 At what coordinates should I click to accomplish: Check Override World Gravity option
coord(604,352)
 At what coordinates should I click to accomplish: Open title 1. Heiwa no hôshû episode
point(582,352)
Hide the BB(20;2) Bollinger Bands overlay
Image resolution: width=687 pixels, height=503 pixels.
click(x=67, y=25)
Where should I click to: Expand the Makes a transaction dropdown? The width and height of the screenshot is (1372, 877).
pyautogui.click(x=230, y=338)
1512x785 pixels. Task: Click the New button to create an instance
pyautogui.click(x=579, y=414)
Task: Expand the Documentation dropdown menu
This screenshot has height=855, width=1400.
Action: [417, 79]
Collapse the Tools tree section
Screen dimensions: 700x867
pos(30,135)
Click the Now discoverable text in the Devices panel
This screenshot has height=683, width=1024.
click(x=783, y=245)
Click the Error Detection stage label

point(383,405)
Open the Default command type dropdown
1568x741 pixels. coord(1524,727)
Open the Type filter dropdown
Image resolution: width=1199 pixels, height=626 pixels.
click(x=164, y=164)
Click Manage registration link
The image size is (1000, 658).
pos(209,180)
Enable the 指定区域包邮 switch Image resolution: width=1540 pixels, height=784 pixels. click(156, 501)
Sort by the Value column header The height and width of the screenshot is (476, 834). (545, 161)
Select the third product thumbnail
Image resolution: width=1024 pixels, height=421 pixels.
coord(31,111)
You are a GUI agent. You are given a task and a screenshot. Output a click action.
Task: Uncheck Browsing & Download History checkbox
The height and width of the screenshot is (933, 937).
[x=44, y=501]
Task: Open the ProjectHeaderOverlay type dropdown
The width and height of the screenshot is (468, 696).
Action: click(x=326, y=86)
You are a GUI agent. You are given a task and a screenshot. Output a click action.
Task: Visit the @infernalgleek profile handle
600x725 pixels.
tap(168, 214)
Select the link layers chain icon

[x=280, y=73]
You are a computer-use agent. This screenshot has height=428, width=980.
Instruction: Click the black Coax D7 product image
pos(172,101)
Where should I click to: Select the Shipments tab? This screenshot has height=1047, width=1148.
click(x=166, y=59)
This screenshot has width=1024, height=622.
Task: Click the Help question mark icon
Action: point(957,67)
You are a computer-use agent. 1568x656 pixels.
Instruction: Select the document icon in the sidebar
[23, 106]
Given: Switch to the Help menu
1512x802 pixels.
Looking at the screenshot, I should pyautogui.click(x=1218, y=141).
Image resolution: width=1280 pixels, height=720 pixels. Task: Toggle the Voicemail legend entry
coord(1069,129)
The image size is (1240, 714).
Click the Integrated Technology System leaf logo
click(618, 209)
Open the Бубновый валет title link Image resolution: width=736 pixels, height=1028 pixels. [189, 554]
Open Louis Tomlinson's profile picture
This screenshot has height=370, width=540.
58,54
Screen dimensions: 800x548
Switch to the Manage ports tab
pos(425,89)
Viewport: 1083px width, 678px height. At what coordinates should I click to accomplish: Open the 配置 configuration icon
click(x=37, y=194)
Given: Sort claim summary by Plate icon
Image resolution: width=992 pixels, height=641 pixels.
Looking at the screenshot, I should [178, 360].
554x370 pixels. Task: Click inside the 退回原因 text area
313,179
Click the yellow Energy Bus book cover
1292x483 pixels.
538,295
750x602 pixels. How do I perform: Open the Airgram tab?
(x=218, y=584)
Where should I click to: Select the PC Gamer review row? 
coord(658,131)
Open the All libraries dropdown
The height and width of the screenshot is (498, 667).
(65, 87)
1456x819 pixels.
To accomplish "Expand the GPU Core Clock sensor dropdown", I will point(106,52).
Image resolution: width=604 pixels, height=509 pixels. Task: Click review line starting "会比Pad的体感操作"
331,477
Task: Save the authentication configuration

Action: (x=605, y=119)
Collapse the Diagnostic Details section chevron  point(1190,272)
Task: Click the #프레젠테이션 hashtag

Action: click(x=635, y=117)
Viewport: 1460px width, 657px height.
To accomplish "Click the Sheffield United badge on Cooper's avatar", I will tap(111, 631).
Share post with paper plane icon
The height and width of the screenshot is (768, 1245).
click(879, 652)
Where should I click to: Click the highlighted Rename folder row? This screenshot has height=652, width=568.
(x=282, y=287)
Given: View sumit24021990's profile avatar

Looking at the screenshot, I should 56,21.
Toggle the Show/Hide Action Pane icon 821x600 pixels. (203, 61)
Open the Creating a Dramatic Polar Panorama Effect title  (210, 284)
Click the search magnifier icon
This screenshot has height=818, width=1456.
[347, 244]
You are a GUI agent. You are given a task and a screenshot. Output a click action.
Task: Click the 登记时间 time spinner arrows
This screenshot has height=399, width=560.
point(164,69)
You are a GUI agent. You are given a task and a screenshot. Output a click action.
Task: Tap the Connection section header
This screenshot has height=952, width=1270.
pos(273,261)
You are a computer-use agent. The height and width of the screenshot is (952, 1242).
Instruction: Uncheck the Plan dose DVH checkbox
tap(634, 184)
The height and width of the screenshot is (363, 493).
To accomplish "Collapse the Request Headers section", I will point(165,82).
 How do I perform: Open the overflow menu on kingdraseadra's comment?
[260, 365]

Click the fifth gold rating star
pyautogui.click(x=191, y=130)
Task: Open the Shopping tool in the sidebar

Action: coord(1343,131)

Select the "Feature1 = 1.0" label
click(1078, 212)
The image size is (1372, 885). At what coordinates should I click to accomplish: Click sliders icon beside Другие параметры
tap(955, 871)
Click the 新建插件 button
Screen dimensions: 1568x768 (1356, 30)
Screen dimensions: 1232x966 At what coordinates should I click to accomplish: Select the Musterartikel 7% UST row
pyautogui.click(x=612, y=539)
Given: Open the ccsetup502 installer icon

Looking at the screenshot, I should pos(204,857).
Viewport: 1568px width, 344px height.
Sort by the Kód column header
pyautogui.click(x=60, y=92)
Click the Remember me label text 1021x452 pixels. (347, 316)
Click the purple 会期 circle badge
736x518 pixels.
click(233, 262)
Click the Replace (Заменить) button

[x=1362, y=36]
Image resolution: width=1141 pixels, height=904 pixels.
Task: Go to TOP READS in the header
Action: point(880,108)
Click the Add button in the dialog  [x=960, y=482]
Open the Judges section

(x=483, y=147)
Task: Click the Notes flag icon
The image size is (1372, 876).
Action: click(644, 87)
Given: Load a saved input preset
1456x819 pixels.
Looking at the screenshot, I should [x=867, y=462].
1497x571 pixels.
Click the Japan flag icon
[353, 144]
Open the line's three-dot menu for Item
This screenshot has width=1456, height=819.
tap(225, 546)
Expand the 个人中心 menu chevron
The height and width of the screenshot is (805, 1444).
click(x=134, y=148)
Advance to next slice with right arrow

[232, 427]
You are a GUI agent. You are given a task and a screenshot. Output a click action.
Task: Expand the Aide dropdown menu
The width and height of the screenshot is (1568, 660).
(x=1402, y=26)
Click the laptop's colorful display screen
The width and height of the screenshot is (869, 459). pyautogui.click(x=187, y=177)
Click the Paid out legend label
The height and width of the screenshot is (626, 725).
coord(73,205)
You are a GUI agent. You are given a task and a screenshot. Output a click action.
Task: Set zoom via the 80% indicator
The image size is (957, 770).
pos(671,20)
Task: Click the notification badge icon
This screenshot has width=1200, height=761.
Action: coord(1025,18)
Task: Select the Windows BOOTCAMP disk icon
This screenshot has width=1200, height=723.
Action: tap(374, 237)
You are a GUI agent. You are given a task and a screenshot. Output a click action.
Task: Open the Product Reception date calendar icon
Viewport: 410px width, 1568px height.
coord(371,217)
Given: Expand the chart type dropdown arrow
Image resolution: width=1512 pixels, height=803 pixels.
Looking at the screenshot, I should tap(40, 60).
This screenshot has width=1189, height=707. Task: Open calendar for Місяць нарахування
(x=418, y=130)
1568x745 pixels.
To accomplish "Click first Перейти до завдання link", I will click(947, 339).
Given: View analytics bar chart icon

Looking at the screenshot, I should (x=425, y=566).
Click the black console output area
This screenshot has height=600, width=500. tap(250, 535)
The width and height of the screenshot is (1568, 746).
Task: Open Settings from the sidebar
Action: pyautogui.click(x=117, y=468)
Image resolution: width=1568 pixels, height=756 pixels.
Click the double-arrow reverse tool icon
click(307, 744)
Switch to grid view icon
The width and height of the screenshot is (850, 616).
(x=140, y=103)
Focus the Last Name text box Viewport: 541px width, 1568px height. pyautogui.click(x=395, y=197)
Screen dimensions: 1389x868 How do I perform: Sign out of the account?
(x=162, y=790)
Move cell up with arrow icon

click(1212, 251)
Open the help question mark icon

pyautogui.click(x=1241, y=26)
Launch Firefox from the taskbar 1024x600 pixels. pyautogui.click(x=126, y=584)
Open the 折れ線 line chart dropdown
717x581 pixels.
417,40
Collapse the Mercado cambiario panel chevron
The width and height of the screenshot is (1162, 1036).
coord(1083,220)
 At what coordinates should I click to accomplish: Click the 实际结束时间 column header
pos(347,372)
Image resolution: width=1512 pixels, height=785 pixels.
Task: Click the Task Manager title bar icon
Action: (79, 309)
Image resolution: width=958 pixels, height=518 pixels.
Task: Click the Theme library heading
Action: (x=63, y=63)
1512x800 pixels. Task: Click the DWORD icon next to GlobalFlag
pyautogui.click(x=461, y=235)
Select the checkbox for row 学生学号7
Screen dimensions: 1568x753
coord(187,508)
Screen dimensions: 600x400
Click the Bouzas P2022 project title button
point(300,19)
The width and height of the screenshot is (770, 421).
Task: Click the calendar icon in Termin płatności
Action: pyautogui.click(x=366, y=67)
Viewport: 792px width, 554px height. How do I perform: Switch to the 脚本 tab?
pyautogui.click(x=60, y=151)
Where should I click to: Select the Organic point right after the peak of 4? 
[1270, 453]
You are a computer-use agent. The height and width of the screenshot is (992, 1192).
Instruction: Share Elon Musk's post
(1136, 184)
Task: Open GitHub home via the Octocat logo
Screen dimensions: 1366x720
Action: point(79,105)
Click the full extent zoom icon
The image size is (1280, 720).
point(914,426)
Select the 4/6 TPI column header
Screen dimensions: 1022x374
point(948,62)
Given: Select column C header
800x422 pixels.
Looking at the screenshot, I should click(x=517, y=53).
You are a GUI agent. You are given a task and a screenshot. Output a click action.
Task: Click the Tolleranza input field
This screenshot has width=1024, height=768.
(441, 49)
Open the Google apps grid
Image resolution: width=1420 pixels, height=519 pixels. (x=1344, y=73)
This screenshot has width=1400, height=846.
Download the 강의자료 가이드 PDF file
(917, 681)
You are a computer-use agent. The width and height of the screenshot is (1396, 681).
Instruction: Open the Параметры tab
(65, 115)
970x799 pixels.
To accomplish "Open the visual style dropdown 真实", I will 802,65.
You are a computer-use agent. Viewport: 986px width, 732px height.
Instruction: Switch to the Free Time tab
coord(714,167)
———
Revise the entries from the line with "You are a computer-use agent. 1568x656" to the line with "should pyautogui.click(x=1218, y=141).", replacing "sidebar" with "side panel" and leaving everything else unchanged.

You are a computer-use agent. 1568x656 pixels.
Instruction: Select the document icon in the side panel
[23, 106]
Given: Switch to the Help menu
1512x802 pixels.
Looking at the screenshot, I should pyautogui.click(x=1218, y=141).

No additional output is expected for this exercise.